During its first tests, Mythos was able to detect, and in some cases exploit, security flaws in virtually all relevant systems: operating systems, browsers, critical infrastructures. Some of these failures had been hidden for decades. That is the turning point. It is not just about AI finding errors, something that other tools already did, but that it can go through the entire path: detect the crack, understand it and turn it into a functional entry door. From there, the narrative branches.

On the one hand, there is the promise. Technology companies and selected organizations have begun to use Mythos within a closed program (Project Glasswing) with a clear idea: let AI scan the system before attackers, discover massive vulnerabilities and fix them. In this scenario, Mythos functions as a kind of relentless auditor, capable of reviewing in weeks what would take a human team years.

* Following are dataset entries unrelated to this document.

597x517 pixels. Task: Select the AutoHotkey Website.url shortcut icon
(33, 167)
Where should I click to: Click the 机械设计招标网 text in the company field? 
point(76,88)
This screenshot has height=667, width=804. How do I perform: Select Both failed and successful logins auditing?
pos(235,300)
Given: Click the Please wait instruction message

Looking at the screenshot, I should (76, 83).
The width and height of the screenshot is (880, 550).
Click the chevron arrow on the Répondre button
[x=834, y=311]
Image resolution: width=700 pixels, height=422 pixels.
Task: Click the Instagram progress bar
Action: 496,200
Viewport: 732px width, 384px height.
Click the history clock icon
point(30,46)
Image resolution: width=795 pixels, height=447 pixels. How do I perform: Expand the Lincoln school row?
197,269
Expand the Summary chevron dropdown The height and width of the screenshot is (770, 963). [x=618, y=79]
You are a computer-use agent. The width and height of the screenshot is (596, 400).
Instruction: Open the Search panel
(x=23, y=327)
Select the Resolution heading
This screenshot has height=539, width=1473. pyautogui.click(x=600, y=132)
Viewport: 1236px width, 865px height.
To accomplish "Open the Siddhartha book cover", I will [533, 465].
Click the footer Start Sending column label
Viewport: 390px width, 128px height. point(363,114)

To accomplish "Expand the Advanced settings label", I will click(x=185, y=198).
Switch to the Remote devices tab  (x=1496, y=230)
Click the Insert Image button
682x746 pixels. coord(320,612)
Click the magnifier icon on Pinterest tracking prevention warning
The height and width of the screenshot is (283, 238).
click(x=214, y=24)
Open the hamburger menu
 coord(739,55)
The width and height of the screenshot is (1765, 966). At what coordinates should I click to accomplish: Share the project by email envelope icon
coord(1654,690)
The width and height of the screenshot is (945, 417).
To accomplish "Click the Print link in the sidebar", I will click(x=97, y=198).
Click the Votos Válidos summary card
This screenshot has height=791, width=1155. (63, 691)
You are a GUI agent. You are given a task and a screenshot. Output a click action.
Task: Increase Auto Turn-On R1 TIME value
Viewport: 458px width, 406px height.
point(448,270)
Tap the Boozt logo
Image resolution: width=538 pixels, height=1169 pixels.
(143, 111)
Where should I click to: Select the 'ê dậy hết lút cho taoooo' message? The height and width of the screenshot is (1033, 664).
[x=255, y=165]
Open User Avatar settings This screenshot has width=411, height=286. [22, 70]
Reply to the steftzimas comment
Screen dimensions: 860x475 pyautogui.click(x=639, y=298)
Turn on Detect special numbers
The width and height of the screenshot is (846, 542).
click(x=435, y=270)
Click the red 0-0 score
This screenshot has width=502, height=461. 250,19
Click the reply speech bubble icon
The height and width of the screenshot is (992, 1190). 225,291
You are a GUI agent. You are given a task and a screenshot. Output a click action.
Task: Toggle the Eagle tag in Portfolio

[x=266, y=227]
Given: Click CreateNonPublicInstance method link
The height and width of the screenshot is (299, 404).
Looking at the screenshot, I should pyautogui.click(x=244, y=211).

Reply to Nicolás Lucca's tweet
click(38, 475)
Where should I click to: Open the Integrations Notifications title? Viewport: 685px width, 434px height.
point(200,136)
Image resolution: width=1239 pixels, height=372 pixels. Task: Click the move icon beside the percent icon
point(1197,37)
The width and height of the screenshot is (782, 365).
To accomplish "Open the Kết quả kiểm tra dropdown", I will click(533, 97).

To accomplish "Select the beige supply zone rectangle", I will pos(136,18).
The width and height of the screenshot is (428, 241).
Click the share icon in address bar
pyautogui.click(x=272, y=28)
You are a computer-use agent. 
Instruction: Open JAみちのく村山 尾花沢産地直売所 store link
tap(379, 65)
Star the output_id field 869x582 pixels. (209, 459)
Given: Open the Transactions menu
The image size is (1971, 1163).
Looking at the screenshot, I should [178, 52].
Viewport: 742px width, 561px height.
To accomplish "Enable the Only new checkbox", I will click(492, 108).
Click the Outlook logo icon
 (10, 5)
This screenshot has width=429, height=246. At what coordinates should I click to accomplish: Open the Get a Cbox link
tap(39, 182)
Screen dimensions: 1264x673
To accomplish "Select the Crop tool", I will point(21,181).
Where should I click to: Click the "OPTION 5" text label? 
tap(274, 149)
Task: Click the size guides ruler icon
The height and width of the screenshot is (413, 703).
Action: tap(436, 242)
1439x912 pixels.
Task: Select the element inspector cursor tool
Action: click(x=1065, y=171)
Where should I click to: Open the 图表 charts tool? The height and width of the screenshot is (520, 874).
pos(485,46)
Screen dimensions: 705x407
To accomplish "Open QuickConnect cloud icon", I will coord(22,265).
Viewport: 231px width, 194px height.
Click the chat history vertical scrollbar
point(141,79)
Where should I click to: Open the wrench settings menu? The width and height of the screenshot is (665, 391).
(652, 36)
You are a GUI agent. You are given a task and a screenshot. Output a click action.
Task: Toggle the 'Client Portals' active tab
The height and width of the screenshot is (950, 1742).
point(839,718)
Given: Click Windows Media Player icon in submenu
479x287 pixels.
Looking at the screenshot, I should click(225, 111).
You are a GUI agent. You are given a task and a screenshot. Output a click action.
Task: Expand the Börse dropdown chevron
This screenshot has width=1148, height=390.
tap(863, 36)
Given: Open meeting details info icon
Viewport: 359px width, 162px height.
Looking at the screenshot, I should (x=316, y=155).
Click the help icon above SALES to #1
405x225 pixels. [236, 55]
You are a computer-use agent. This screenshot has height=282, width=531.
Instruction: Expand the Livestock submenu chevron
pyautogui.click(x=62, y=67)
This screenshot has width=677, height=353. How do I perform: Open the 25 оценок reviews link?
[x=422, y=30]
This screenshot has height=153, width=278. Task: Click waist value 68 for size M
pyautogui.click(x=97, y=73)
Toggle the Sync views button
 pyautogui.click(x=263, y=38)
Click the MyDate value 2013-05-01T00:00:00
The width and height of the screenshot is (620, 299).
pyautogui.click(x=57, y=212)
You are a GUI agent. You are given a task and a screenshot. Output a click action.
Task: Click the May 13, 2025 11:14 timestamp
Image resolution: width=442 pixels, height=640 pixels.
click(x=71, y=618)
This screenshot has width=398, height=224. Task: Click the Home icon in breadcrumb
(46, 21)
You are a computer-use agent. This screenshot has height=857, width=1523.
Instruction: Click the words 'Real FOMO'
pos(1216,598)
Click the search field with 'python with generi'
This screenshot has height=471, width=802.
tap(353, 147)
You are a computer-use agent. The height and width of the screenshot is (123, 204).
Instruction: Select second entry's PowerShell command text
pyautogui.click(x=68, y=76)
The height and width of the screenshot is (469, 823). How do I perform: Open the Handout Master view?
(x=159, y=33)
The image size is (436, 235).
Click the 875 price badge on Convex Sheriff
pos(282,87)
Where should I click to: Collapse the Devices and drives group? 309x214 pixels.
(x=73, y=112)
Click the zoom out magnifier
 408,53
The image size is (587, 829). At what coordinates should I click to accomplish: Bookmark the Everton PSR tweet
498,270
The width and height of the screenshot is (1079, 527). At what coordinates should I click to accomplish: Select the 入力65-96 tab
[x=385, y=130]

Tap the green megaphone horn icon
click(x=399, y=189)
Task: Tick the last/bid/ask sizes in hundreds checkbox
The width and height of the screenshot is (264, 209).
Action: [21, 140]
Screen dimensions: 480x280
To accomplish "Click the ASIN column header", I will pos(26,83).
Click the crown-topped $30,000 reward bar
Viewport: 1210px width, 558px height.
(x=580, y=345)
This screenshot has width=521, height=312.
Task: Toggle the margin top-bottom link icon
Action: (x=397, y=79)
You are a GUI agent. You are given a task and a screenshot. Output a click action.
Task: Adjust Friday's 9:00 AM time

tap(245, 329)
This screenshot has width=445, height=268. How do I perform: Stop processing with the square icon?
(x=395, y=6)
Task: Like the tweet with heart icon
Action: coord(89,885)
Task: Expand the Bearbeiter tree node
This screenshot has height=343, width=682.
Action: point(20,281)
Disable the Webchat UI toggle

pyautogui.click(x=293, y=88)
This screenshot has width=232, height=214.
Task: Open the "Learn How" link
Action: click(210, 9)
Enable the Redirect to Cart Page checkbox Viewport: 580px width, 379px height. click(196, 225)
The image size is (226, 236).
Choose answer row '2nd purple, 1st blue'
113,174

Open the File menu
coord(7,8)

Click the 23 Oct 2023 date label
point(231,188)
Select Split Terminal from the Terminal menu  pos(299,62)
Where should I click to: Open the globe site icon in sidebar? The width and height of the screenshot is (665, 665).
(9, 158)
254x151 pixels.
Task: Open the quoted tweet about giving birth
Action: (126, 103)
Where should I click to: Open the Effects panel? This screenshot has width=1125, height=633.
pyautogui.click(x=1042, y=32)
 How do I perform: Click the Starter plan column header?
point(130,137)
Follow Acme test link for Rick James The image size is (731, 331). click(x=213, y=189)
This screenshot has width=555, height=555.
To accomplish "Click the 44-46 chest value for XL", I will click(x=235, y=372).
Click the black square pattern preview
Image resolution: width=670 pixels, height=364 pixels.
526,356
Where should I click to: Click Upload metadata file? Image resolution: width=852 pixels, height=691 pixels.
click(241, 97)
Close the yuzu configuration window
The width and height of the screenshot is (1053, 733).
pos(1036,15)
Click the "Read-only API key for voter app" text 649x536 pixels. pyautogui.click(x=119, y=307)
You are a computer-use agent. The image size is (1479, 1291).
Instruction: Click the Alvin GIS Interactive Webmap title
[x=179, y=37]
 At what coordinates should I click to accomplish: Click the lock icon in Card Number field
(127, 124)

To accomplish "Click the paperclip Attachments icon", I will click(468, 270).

But at the same time, the awkward mirror appears: any tool that can find bugs can also exploit them. And do it, furthermore, at a speed that has no human equivalent. Some experts already warn that these types of models do not invent new forms of attack, but they do accelerate existing ones to a critical point. And that is one of the advantages/problems that the most advanced AIs face: They are able to navigate through millions of data, until they find the needle in the haystack.…And do it instantly. What would take us lives takes seconds for them: it is the instantanthropyorder chaos in an instant.

While some agencies linked to security have shown reluctance, the White House has opted for another approach: incorporate Mythos, with restrictions, into the federal ecosystem. The logic is almost pragmatic: if this technology is going to exist, it is better to understand it from within than to confront it from the outside.

Gregory Barbaccia, federal CIO of the White House Office of Management and Budget (OMB), informed Cabinet department officials yesterday by email that the OMB is implementing safeguards that will allow its agencies to begin using the Mythos AI toolthe use of which is kept strictly confidential.

The email does not confirm that the various agencies will have access to Mythos, nor does it provide a timeline for its availability or how they will use it. Indicates to the main technology and cybersecurity managers that they will receive more information “in the coming weeks”. The result is a paradoxical scenario. On the one hand, governments and companies compete to use Mythos to strengthen their security. On the other hand, this same deployment reveals the extent to which current security is fragile. Each vulnerability discovered is not only a problem solved, but also a demonstration of what could have gone unnoticed.

Ultimately, the question Mythos poses is not technological, but strategic. What happens when defense and offense use exactly the same tools? And what happens when those tools evolve faster than the ability to regulate them?